Lipton está trabalhando à sombra de Jean Baptiste de Lamarck, o evolucionista que acreditava que traços individuais adquiridos como resultado da influência ambiental poderiam ser transmitidos transgeneracionalmente. Na verdade, essa ideia básica de Lamarck, conhecida como "herança suave", forma a própria base da ciência epigenética. Enquanto Lamarck foi influente em meados do século XIX e novamente em meados do século XX), sendo lido com entusiasmo por muitos dos principais fisiólogos da época, sua obra foi desacreditada entre os evolucionistas após o sucesso da publicação de A Origem das Espécies de Darwin em 1859. Muitas das suposições de Darwin, tais como a responsabilidade de  fatores hereditários transmitidos no controle dos traços da prole, foram construídos em contradistinção direta a Lamarck. E mesmo ainda que Darwin tenha vindo a lamentar a falta de atenção dada aos fatores ambientais na modificação de material genético, a ciência genética moderna veio a ser dominada pelo determinismo inerente ao A Origem das Espécies.

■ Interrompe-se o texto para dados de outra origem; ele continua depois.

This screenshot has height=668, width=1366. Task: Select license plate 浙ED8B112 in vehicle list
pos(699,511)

Ainda que "determinismo genético" possua uma conotação negativa em uma pós-modernidade (popularmente) comprometida com a negação da primazia genética - ao menos no que concerne as proclividades raciais ou de gênero para a excelência ou para a mediocridade - na comunidade científica (genética) esse tem sido um importante controle nas metodologias e hipóteses. A genética clássica, especialmente a obra de Thomas Morgan e a obra redescoberta de Gregor Mendel, foi essencialmente construída dentro do universo conceitual da seleção natural darwiniana, buscando identificar o material hereditário que se acreditava controlar a vida orgânica.

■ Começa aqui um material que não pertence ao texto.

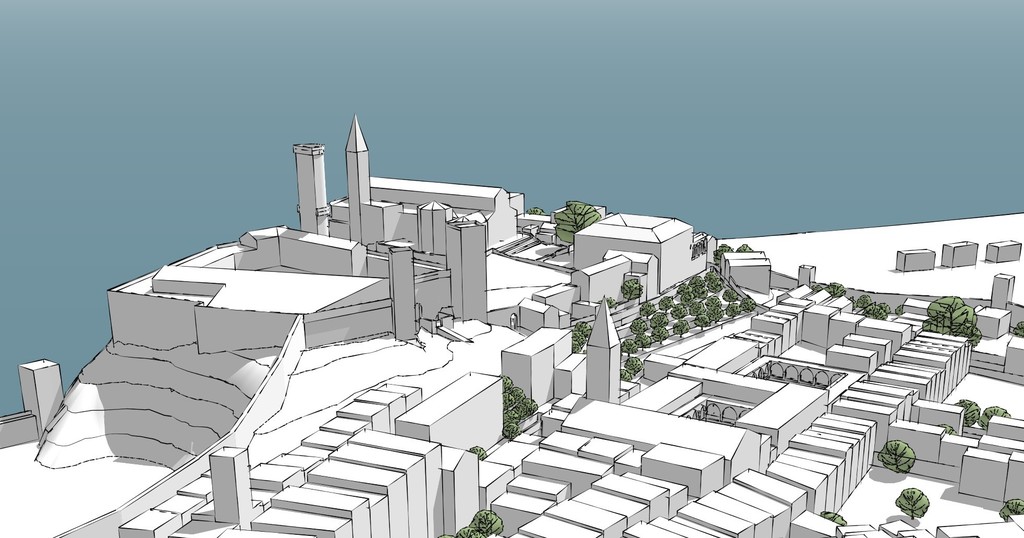
Task: Select the shorter square gate tower on the hill
Action: 402,290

Crick e Watson acreditavam ter encontrado esse material em 1953 quando eles descobriram o DNA, chegando até mesmo a criar o Dogma Central, ou primazia do DNA. A primazia do DNA fornece a lógica para o determinismo genético, reduzindo a vida orgânica a uma série de proteínas codificadas no DNA que representam o determinante primário dos traços de um organismo. Mas ao início do século XXI, o Projeto Genoma Humano (de agora em diante PGH) lançou dúvidas sobre a primazia do DNA, demonstrando que não há genes suficientes para dar conta da complexidade humana. Enquanto muito da ciência do século XX assumia uma razão 1-1 de genes e proteínas construtivas do corpo humano - o que representaria aproximadamente 120.000 genes - o PGH encontrou ao invés somente 25.000; deixando inexplicados 80% dos genes presumidos necessários para a vida e comportamento humanos. 

O geneticista David Baltimore interpretou os resultados do PGH como um chamado para a primazia do ambiente, o que nos leva à epigenética. A epigenética, ou "controle sobre a genética", oferece um modelo explanatório capaz de responder as perguntas levantadas pelo PGH. A pesquisa epigenética recente estabeleceu que a planta do DNA transmitida através dos genes não está firmada em pedra no nascimento, mas ao invés responde ao seu ambiente. Em outras palavras, genes não são destino. Influências ambientais, "incluindo nutrição, estresse e emoção", podem modificar os genes, sem modificar sua estrutura básica.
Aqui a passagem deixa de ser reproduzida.